La strategia pacifica dei cortei. Fino a quando?

“La nostra non violenza è più forte delle armi”. Lo aveva ripetuto più volte Mohammad Badie, Guida generale dei Fratelli Musulmani, ora agli arresti. Se tra i dirigenti dei Fratelli e dei Salafiti la voce non cambia, insomma tutti d’accordo sulla via pacifica, non è cosi tra i giovani. La rabbia mista a sconforto e speranza anima le leve più giovani del fronte islamico. C’è chi crede che dopo le vittime di Rabiaa e Nahda la via pacifica non sia più la strategia migliore.

Come dice Mahammad, dei giovani dei Fratelli: “Scendere ancora in piazza pacificamente dopo i massacri che ci sono stati a me sembra un suicidio di massa, o ci armiamo e ci difendiamo oppure stiamo a casa, questa strategia pacifica fino a quando la vogliamo portare avanti? ci stanno ammazzando tutti”. Non è d’accordo AbdelHamid: ” La strategia pacifica è l’unica via, entrare armati in un conflitto con l’esercito e polizia significa far scoppiare una guerra civile come in Siria”. “E’ già una guerra civile, noi siamo chiamati a difendere quelle persone che vengono uccise per strada urlando Silmyya,Silmyya. “Come le difendi quelle persone con le parole?” rincara la dose Mahammad.

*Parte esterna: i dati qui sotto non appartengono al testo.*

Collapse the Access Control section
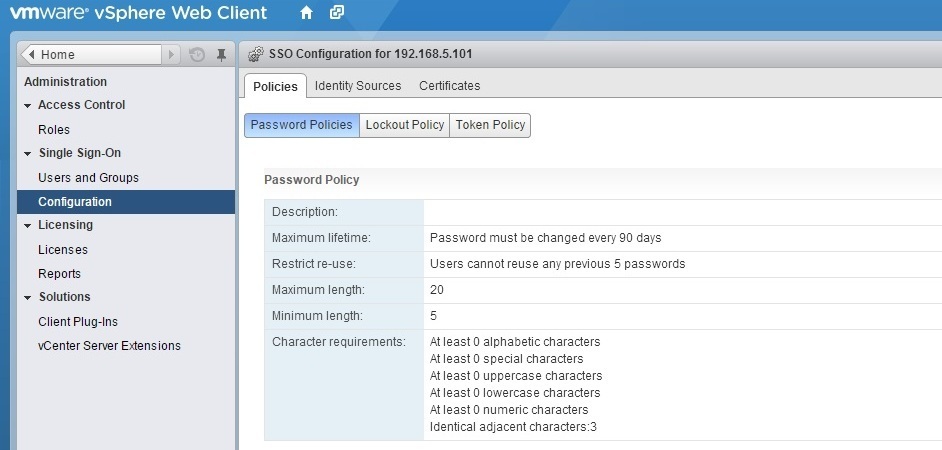The width and height of the screenshot is (942, 450). [28, 106]
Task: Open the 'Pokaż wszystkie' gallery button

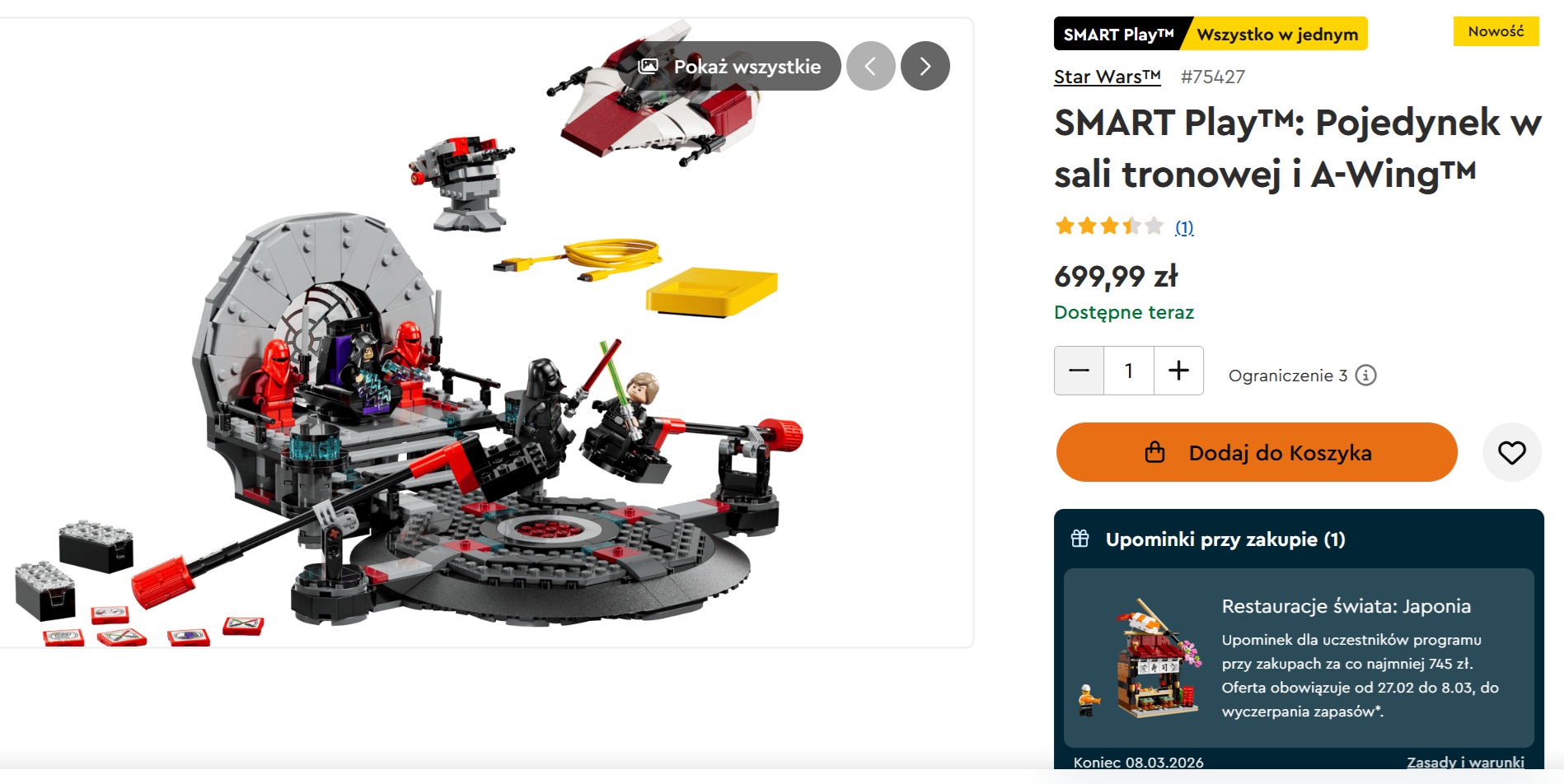Action: (x=729, y=66)
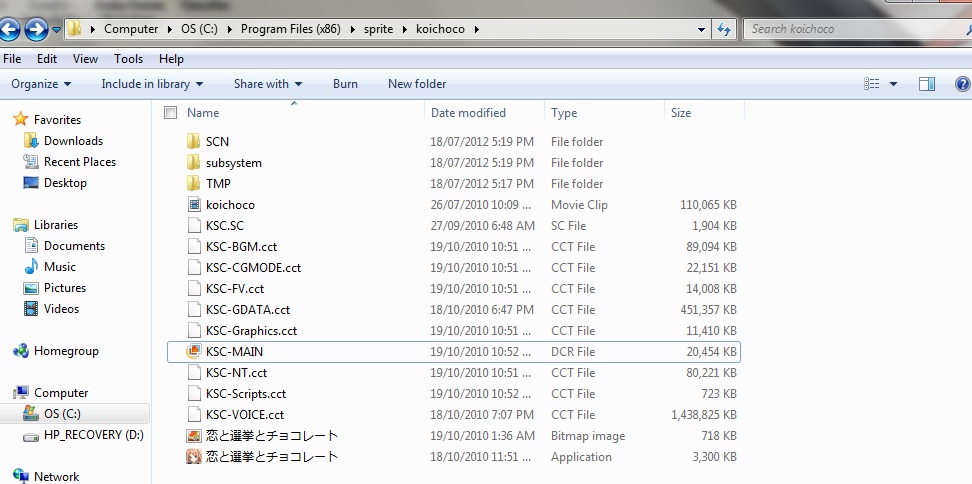The width and height of the screenshot is (972, 484).
Task: Tick the select-all checkbox in header
Action: (170, 113)
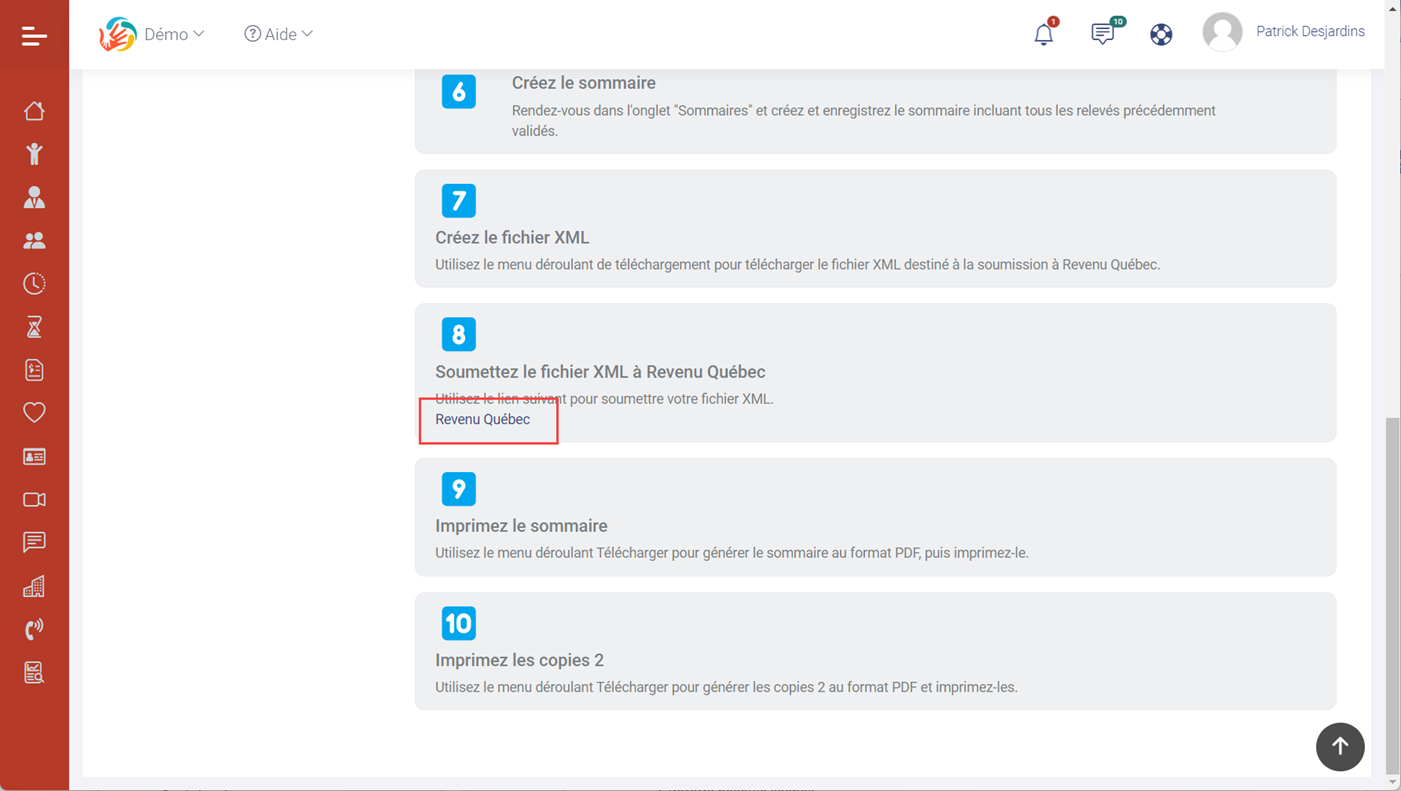Open the hourglass icon in sidebar

(x=34, y=327)
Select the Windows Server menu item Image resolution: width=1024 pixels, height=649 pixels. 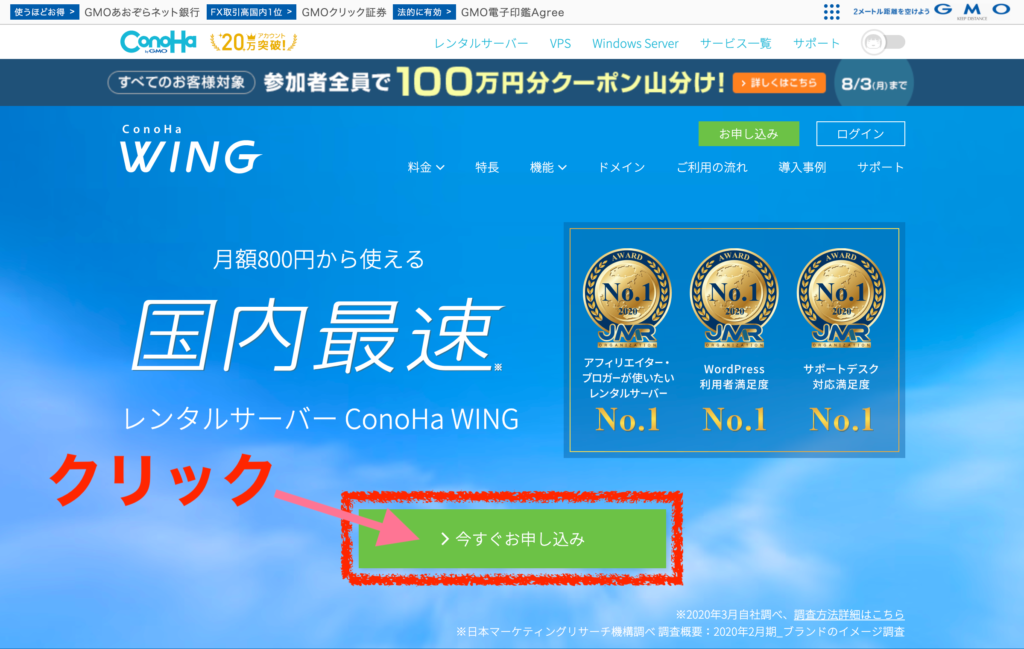click(635, 43)
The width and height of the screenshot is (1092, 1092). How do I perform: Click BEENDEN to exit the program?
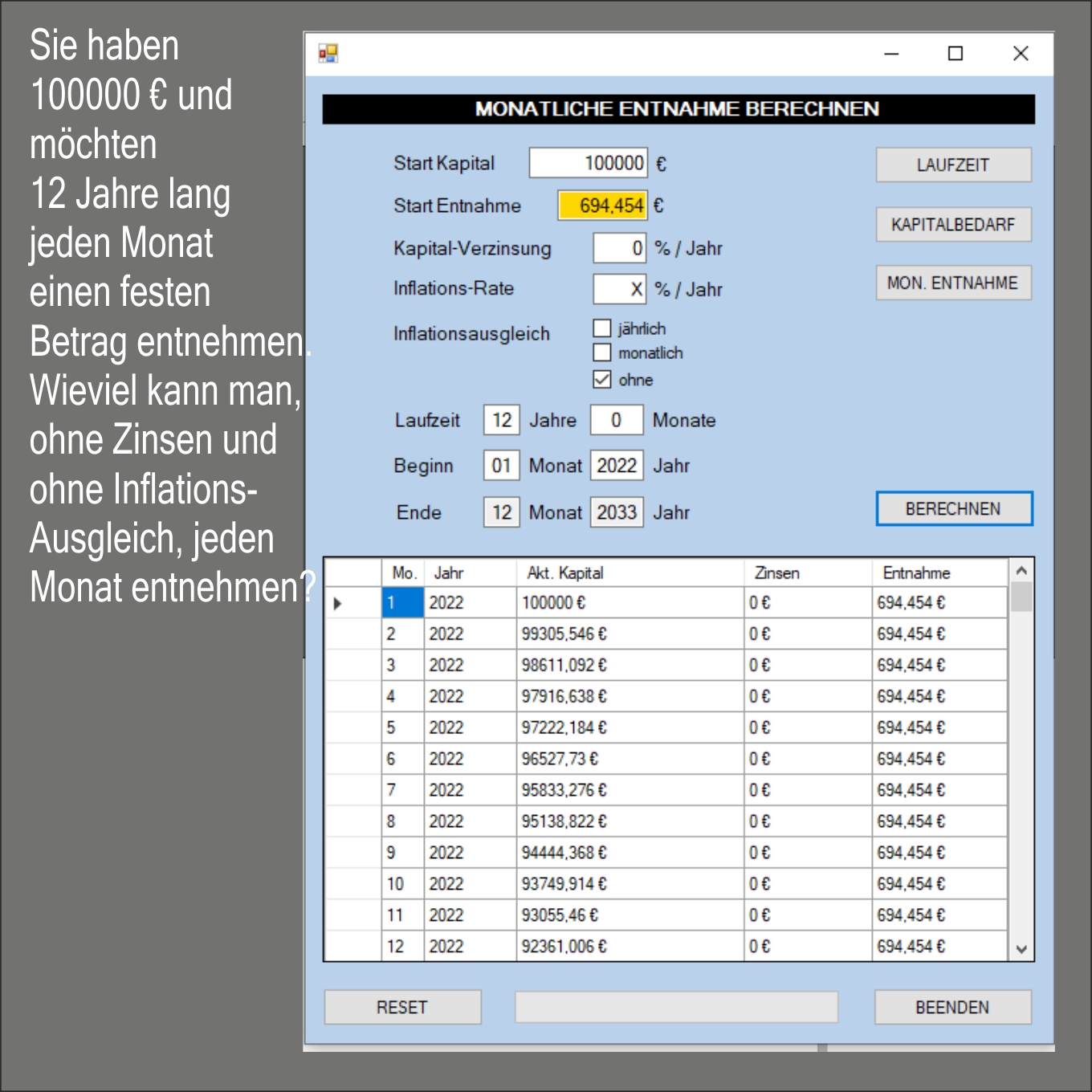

Altri giovani invece come Mahmud sono per una via mediana: “Io scendo pacifico, ma con una pistoletta o un coltellino in tasca, così nel caso in cui ci sia un attacco almeno cerco di difendermi”.  Un dibattito che va avanti da settimane tra i giovani del movimento islamico mentre ogni notte si moltiplicano gli arresti dei dirigenti dell’alleanza anti golpe.”L’arresto dei dirigenti del nostro movimento non fermerà le manifestazioni e le proteste contro la dittatura militare”, mi conferma AbdelHamid, “Con noi c’è tanta gente, che dei militari non ne può più”.